» **SOURCE DATA**:
%%
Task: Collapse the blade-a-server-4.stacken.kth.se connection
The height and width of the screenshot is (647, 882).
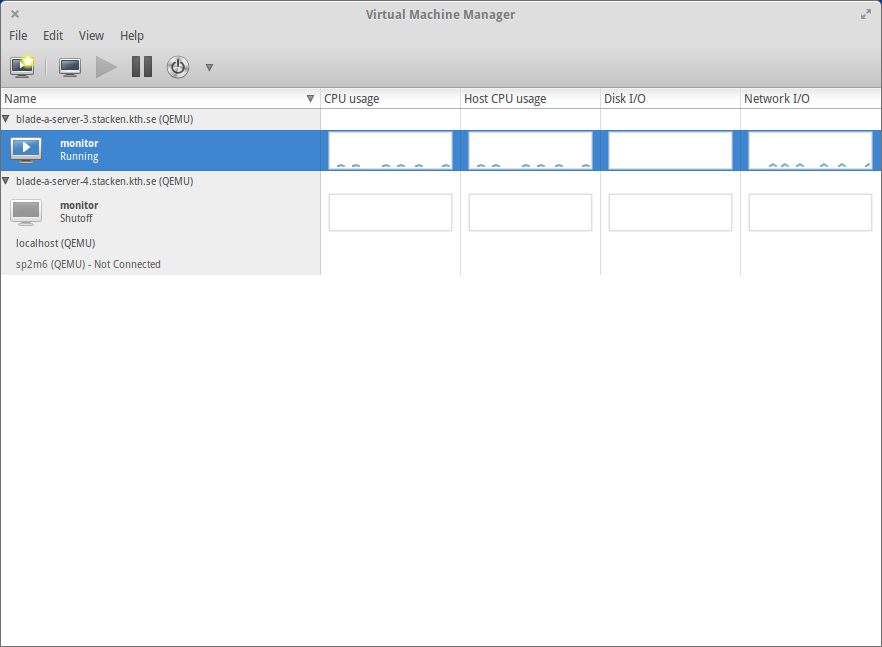Action: [x=6, y=181]
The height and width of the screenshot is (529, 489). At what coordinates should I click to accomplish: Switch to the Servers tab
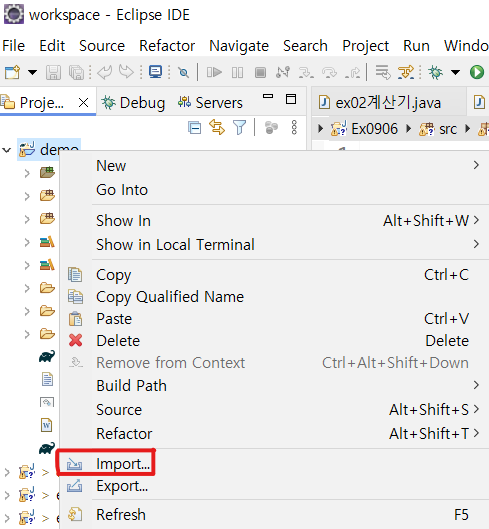[x=210, y=103]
%%
Please copy the lines exactly, beginning at the one containing "The height and width of the screenshot is (647, 882)." and ending at the last line of the records above, both included, with the pictures left out.

» **RESPONSE**:
The height and width of the screenshot is (647, 882).
Action: [x=6, y=181]
The height and width of the screenshot is (529, 489). At what coordinates should I click to accomplish: Switch to the Servers tab
[x=210, y=103]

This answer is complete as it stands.